An interference optical system 30H shown in FIG. 14 has the same configuration as the interference optical system 30A shown in FIG. 1.

The shutter 70 opens and closes the optical path of the laser beam 20L0 emitted from the light source 20 according to the restriction signal output from the determination circuit 60c. In the example shown in FIG. 14, the shutter 70 is connected to the light source 20 and the third beam splitter 32c. The shutter 70 may be connected to the first beam splitter 32a and the third beam splitter 32c.

Alternatively, the shutter 70 may open and close the optical path of the irradiation light 20L2 according to the restriction signal. The shutter 70 may be connected to the first beam splitter 32a and the optical circulator 34, or may be connected to the optical circulator 34 and the optical element 40, for example.

The restriction signal may be, for example, a digital signal indicating that the intensity of the irradiation light 20L2 to be emitted to the outside is higher than the maximum intensity for class 1. The shutter 70 closes the optical path of the laser beam 20L0 or the irradiation light 20L2 according to the restriction signal. When the determination circuit 60c does not output the restriction signal, the shutter 70 maintains a state in which the optical path of the laser beam 20L0 or the irradiation light 20L2 is open.

From above, according to the eighth embodiment, similarly to the first embodiment, it is possible to realize the measurement device 100H in which it is possible to appropriately adjust the intensity of the irradiation light 20L2 to be emitted to the outside and to increase the distance range in which the distance and/or the speed of the object 10 can be measured.

Ninth Embodiment

Next, an example configuration of a measurement device according to a ninth embodiment of the present disclosure will be described with reference to FIG. 15, focusing on the differences from the measurement device according to the first embodiment. FIG. 15 is a block diagram schematically showing the configuration of the measurement device according to the ninth exemplary embodiment of the present disclosure. A measurement device 100I shown in FIG. 15 differs from the measurement device 100A shown in FIG. 1 in that the measurement device 100I further includes an attenuator 80. An interference optical system 30I shown in FIG. 15 has the same configuration as the interference optical system 30A shown in FIG. 1.

The attenuator 80 attenuates the intensity of the laser beam 20L0 emitted from the light source 20 according to the restriction signal output from the determination circuit 60c. In the example shown in FIG. 15, the attenuator 80 is connected to the light source 20 and the third beam splitter 32c. The attenuator 80 may be connected to the first beam splitter 32a and the third beam splitter 32c.

Alternatively, the attenuator 80 may attenuate the intensity of the irradiation light 20L2 according to the restriction signal. The attenuator 80 may be connected to the first beam splitter 32a and the optical circulator 34, or may be connected to the optical circulator 34 and the optical element 40, for example.

The restriction signal may be, for example, a digital signal indicating that the intensity of the irradiation light 20L2 to be emitted to the outside is higher than the maximum intensity for class 1. The attenuator 80 attenuates the intensity of the laser beam 20L0 or the irradiation light 20L2 according to the restriction signal. When the determination circuit 60c does not output the restriction signal, the attenuator 80 maintains a state in which the amount of light of the laser beam 20L0 or the irradiation light 20L2 is not attenuated (or maintains the amount of attenuation at the time of normal operation).

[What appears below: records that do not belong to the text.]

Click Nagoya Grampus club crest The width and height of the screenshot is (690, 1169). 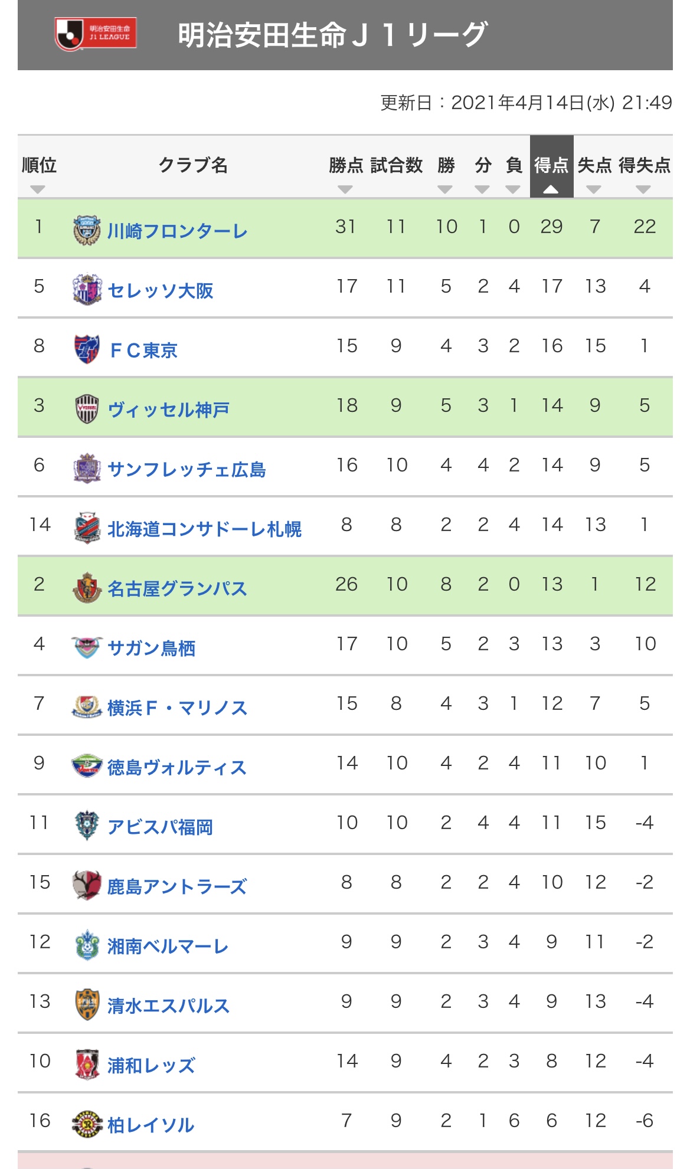click(87, 587)
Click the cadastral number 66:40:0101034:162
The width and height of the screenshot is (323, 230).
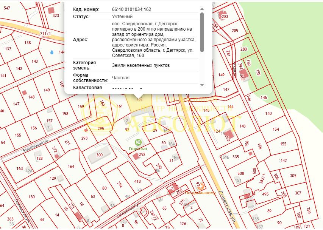pos(131,9)
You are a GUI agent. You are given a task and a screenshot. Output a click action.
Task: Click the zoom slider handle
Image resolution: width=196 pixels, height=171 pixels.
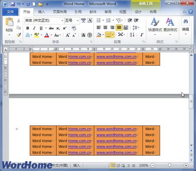(x=169, y=165)
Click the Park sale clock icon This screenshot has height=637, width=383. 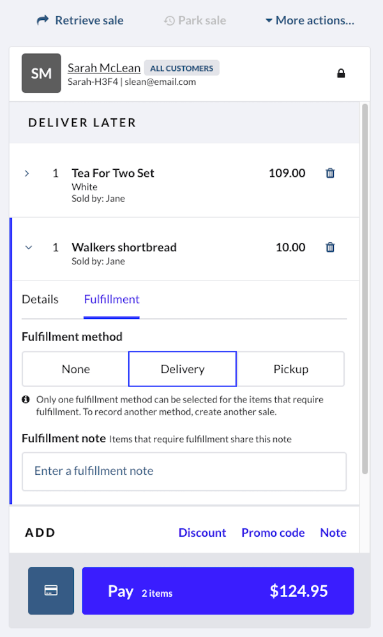pyautogui.click(x=169, y=21)
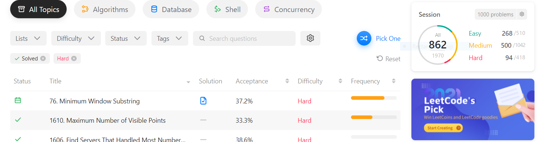Image resolution: width=541 pixels, height=142 pixels.
Task: Click the Reset filters icon
Action: coord(380,59)
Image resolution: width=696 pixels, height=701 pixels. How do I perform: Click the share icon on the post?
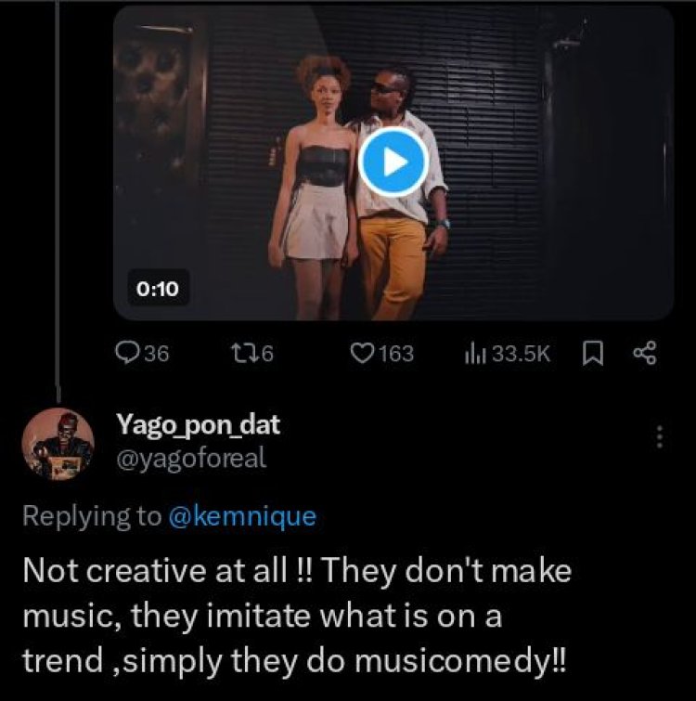[643, 353]
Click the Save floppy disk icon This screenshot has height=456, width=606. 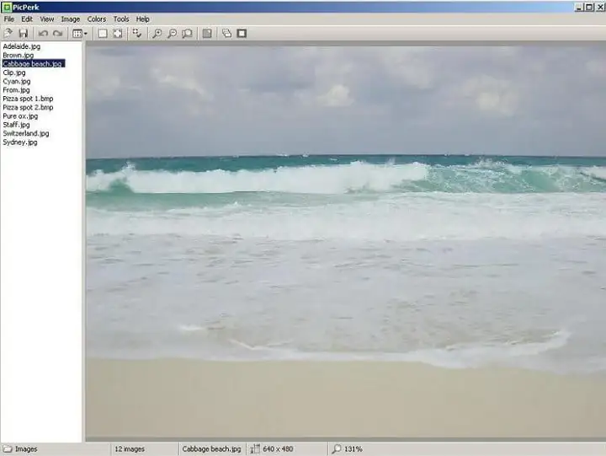[x=24, y=34]

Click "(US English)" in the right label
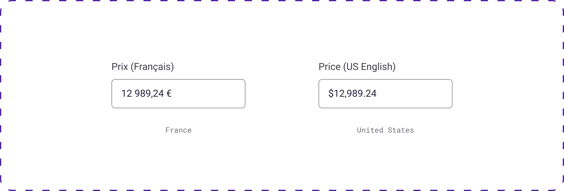pos(369,67)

From above, according to the ninth embodiment, similarly to the first embodiment, it is possible to realize the measurement device 100I in which it is possible to appropriately adjust the intensity of the irradiation light 20L2 to be emitted to the outside and to increase the distance range in which the distance and/or the speed of the object 10 can be measured.

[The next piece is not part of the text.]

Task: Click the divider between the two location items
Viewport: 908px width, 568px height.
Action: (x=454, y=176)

The components of the measurement devices 100A to 100I described above may be combined as desired, as long as there is no contradiction.

The measurement device according to the embodiments of the present disclosure can be used for a ranging system mounted on a vehicle such as an automobile, an unmanned aerial vehicle (UAV), or an automated guided vehicle (AGV), or for vehicle detection.

Claims

1. A measurement device comprising: a light source that emits light;an interference optical system including a beam splitter that splits the light emitted from the light source into reference light and irradiation light for irradiating an object, the interference optical system generating interference light by causing reflected light generated by at least part of the irradiation light being reflected by the object and the reference light to interfere with each other;at least one optical element that emits the at least part of the irradiation light;a first photodetector that detects the interference light;a second photodetector that detects monitoring light that is any one of part of the light emitted from the light source, part of the irradiation light in the interference optical system, and part of the reference light in the interference optical system; anda processing circuit that adjusts an intensity of the irradiation light to be emitted to an outside according to an intensity of the monitoring light,wherein the interference optical system further includes a circulator connected to the beam splitter and the at least one optical element.

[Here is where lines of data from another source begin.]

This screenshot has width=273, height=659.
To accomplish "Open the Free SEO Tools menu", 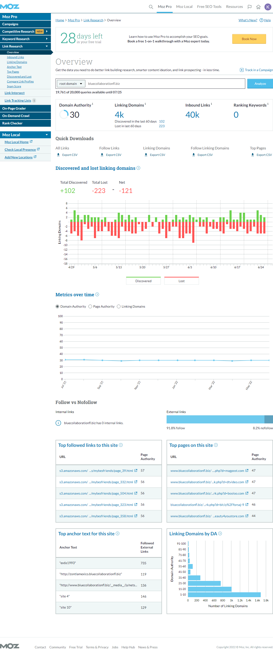I will [209, 7].
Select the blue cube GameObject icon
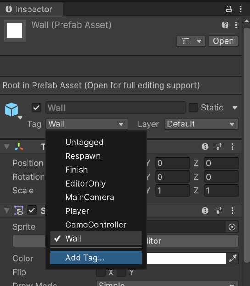This screenshot has height=286, width=250. (x=11, y=110)
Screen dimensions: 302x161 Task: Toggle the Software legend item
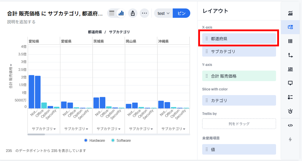click(121, 140)

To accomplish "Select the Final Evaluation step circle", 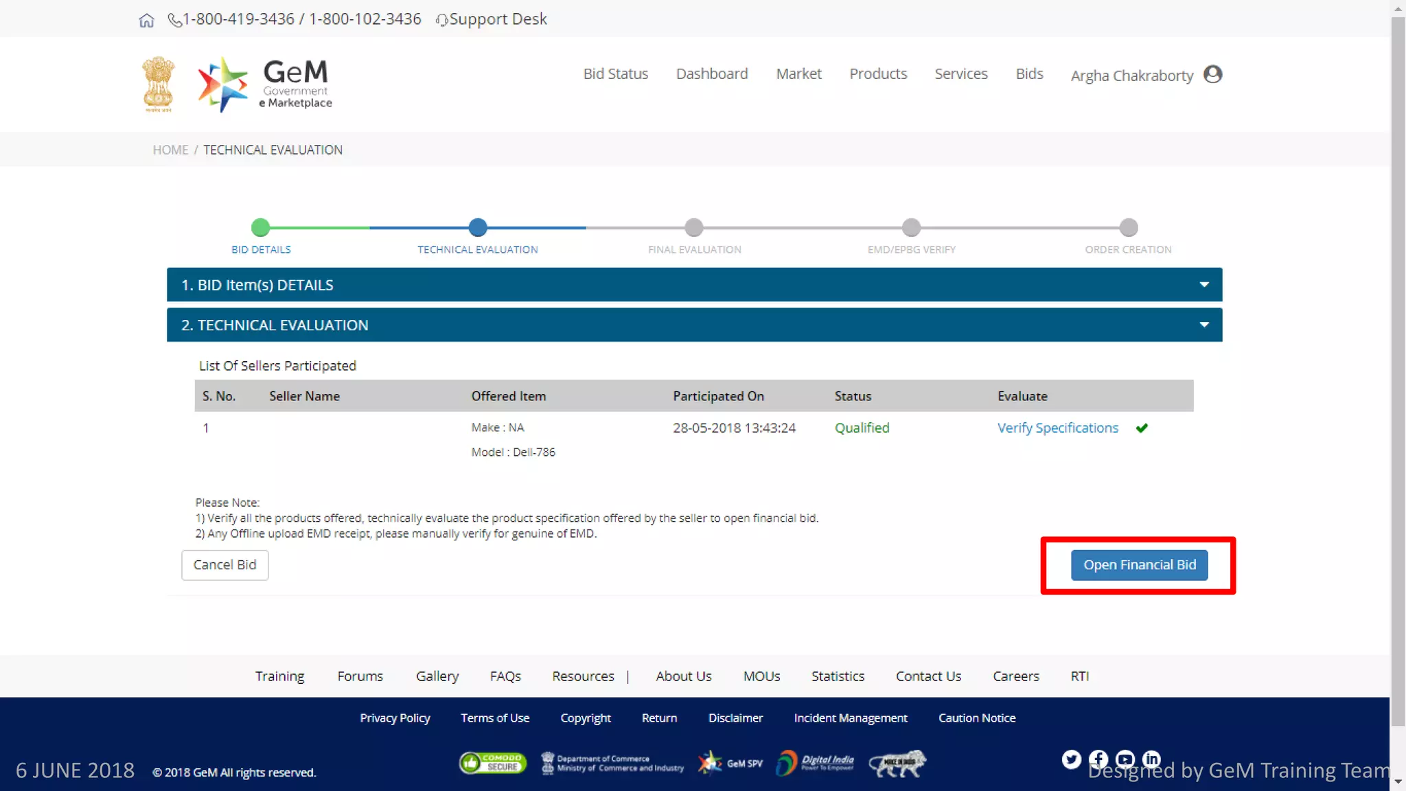I will coord(694,227).
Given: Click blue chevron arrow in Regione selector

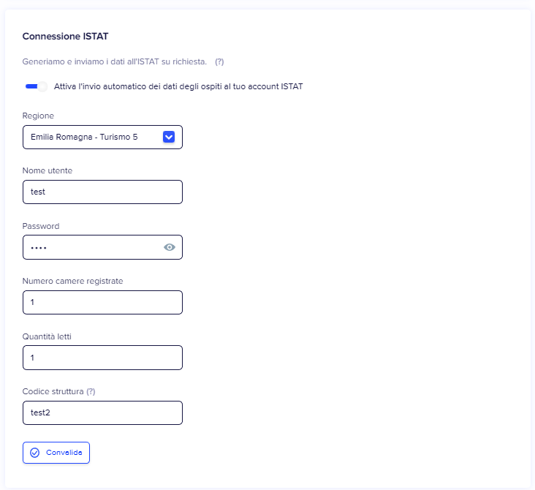Looking at the screenshot, I should point(169,137).
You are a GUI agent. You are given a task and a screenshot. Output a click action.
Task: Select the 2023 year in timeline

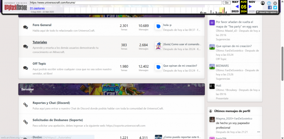click(235, 12)

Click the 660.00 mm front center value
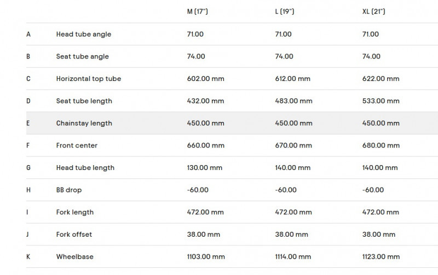tap(205, 145)
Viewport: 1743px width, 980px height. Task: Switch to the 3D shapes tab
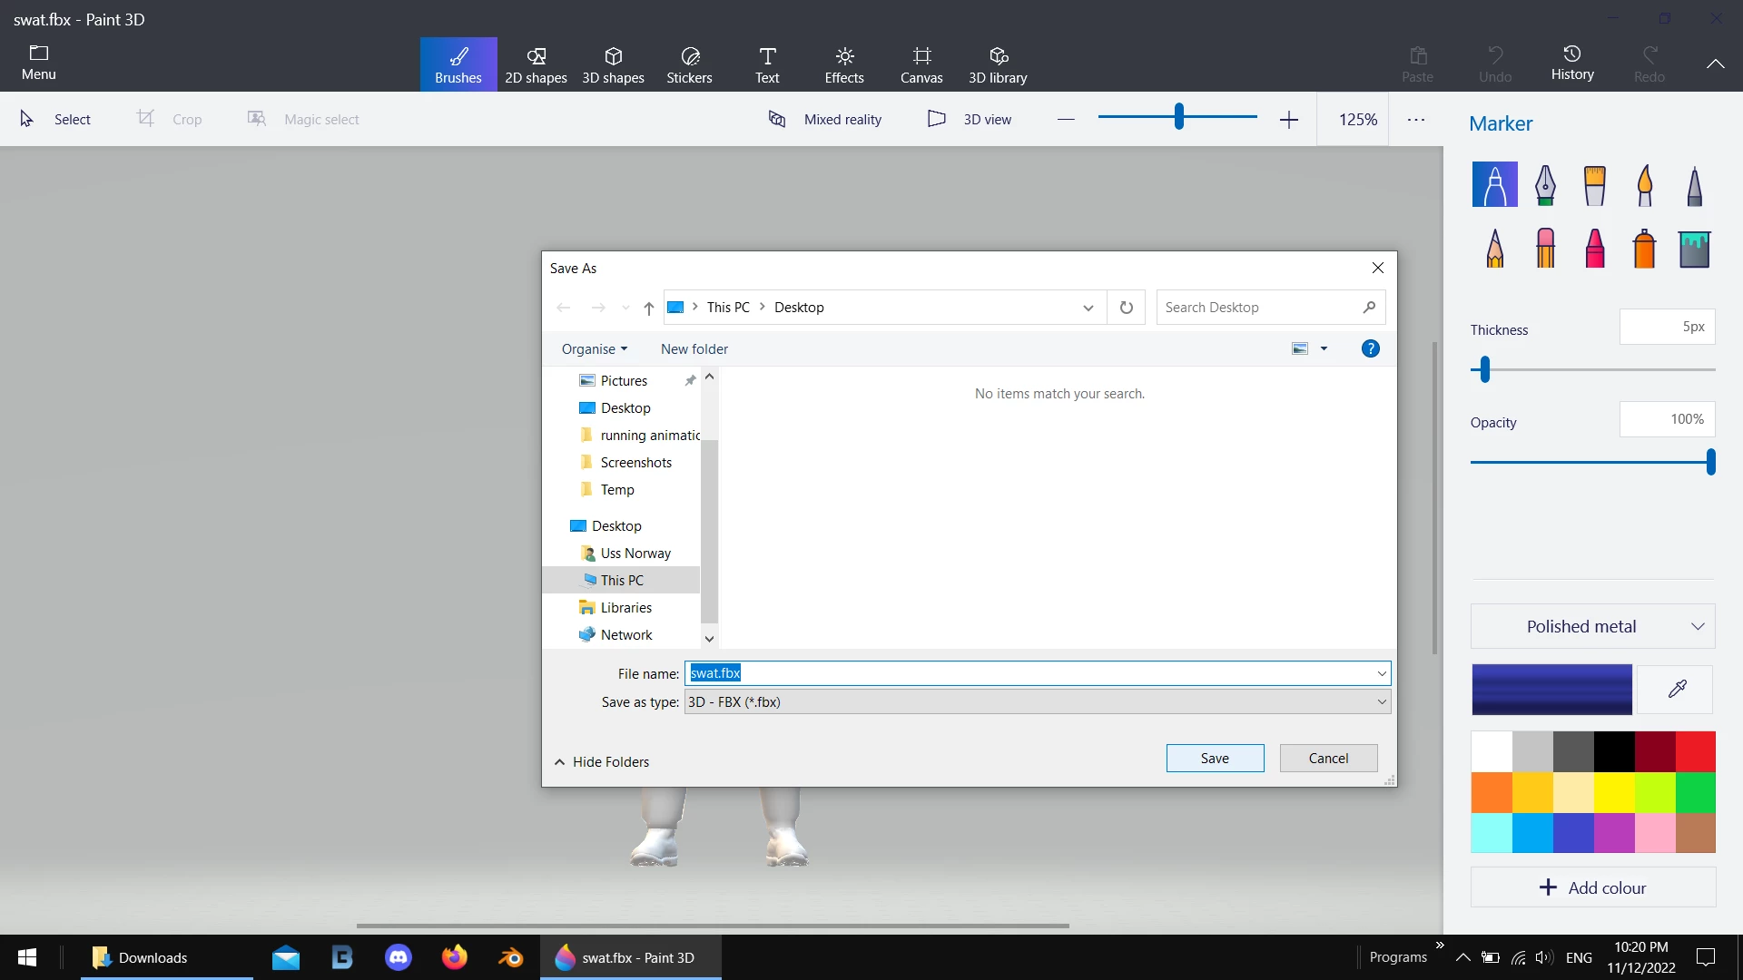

2. The measurement device according to claim 1, further comprising another beam splitter between the light source and the beam splitter, wherein the other beam splitter separates the monitoring light from the light emitted from the light source.

3. The measurement device according to claim 1, wherein the second photodetector detects the monitoring light in the light emitted from the light source without another beam splitter therebetween.

4. The measurement device according to claim 1, wherein the interference optical system further includes another beam splitter, andthe other beam splitter separates the monitoring light from the irradiation light in the interference optical system.

5. The measurement device according to claim 1, wherein the interference optical system further includes another beam splitter, andthe other beam splitter separates the monitoring light from the reference light in the interference optical system.

6. The measurement device according to claim 1, wherein the at least one optical element includes a plurality of optical elements, and each of the plurality of optical elements emits part of the irradiation light.

7. The measurement device according to claim 1, wherein the at least one optical element receives the reflected light and inputs the reflected light to the interference optical system.

8. The measurement device according to claim 1, further comprising at least one other optical element that receives the reflected light and inputs the reflected light to the interference optical system.

9. The measurement device according to claim 1, wherein the processing circuit comprises:a determination circuit that performs determination by comparing the intensity of the monitoring light and a predetermined intensity and outputs a restriction signal according to a determination result; anda drive circuit that causes the light source to change an intensity of the light according to the restriction signal.

10. The measurement device according to claim 1, further comprising a shutter that opens and closes an optical path of the light emitted from the light source or the irradiation light, wherein the processing circuit includes a determination circuit that performs determination by comparing the intensity of the monitoring light and a predetermined intensity and outputs a restriction signal according to a determination result, and the shutter opens and closes the optical path according to the restriction signal.

11. The measurement device according to claim 1, further comprising an attenuator that attenuates an intensity of the light emitted from the light source or the irradiation light, wherein the processing circuit includes a determination circuit that performs determination by comparing the intensity of the monitoring light and a predetermined intensity and outputs a restriction signal according to a determination result, andthe attenuator attenuates the intensity of the light emitted from the light source or the irradiation light according to the restriction signal.

12. The measurement device according to claim 1, wherein the light source is capable of changing a frequency of the light with time, andthe processing circuit processes a signal output from the first photodetector.